• [Problem to solve] Resume the debate piece on genetically modified crops below, picking up after its final sentence.

:: Text excerpt

This is just as true for research into renewable energy being controlled by oil giants such as BP, as it is in the field of medicine, where the pharmaceutical giants’ competition for profit comes before sharing vital scientific breakthroughs.

For GM crops, the Rothamsted research was carried out on spring type wheat, which is more commonly used in the US than Europe.

The US presents a more profitable market for selling the research. This shows that while GM could be a weapon in the fight against the global food crisis, the primary aim of such research under capitalism is the profits of US agriculture.

The crisis in global food production is itself a savage indictment of the failings of capitalism. The only long-term solution remains a democratically planned economic system, which can only be brought to existence through socialism.

As unavoidable as this truth is, GM research still represents a potential transitional solution to alleviating global hunger.

The research should focus on crops which could be used in sub-Saharan Africa and similar crisis areas.

The research should be publicly funded and democratically accountable, with findings published openly so the results can be read and shared for global benefit.


No – potential damage from GM is enormous

Jenny Brooks

Ben rightly points out that agribusiness capitalists control the type and direction of agricultural research and that they do so in their own interests.

Much of the research done – with the profit as the main aim – is of questionable social and human benefit, while some is undeniably worthwhile.

But genetic modification research and use in agriculture is in a category of its own, because whatever the potential benefits are, the possible damage to the environment and our health could be enormous.

We certainly should not “declare everything which occurs naturally to be unalterable,” but this doesn’t mean that all alterations are desirable and progressive.

The accumulation of greenhouse gases causing climate change is one example of potentially disastrous consequences of ‘alteration’.

Genetic modification is not simply an extension of the relatively harmless plant and animal breeding that has long been practised.

That type of change didn’t involve the imprecise transfer of genes between very diverse species as is taking place in genetic engineering today.

::::
:: Data for analysis

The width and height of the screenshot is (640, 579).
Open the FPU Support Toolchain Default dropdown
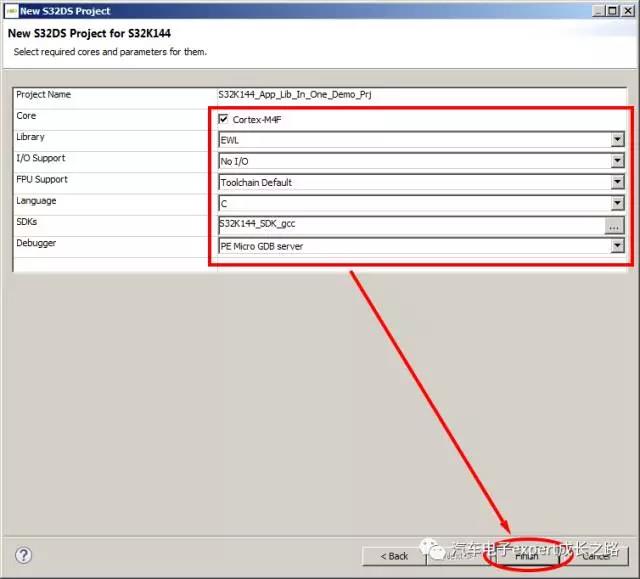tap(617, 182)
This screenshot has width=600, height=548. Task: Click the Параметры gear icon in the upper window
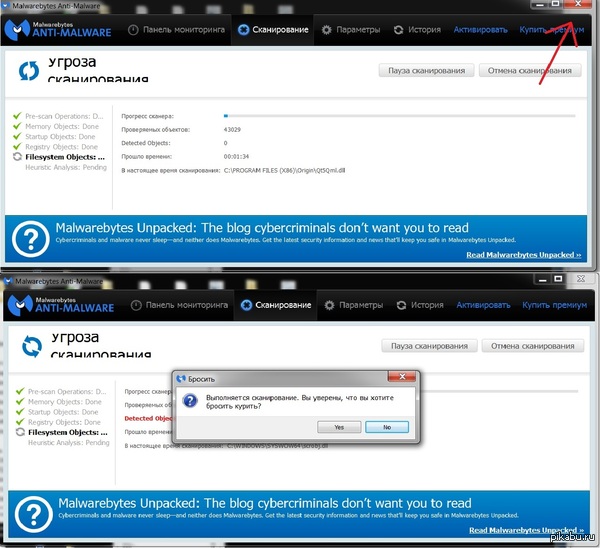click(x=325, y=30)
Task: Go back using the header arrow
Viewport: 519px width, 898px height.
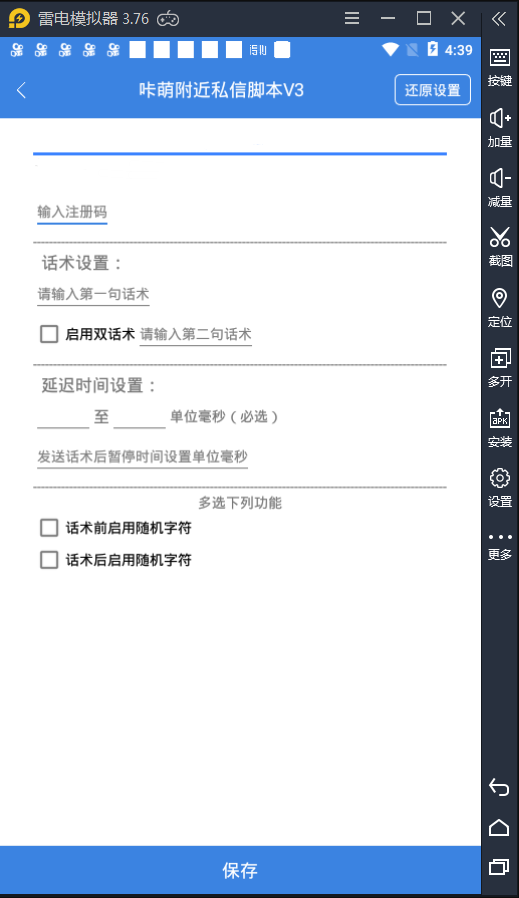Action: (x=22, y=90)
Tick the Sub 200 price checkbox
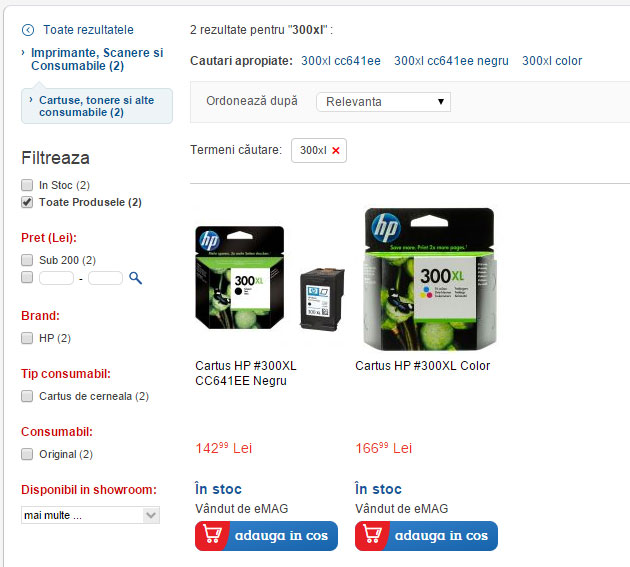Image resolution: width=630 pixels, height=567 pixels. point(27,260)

::::
:: Data for analysis

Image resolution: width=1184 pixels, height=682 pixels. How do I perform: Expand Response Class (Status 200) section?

::::

• [Response below]
It is impossible to confine the modified genes in a crop – test sample or otherwise – to a patch of land and stop them from affecting the environment further afield.

There hasn’t been anywhere near enough research done on the potential effects of such spread, but some of the studies carried out indicate unpredictable and harmful consequences, including more weed and insect tolerance to herbicides and insecticides and a decline in biodiversity.

Unknown consequences

Despite the unknown consequences, 160 million hectares of land globally were producing GM crops by 2011.

Some studies have indicated possible alarming effects on the health of the millions of people eating foods containing genetic modification; more research on this is urgently needed.

The European Union is presently discussing whether to allow GM crops (beyond trials) to be grown in Europe, many of them modified to give resistance to certain herbicides.

Growing them is predicted to lead to a large increase in herbicide usage (due to an increase in herbicide resistant weeds), polluting the environment unnecessarily and probably leaving greater toxic residues in the food we eat.

The global ‘food crisis’ doesn’t need GM foods to solve it. Enough non-GM food can be produced to feed everyone on the planet simply by planting non-GM seed instead of GM; it is poverty that is mainly responsible for starvation.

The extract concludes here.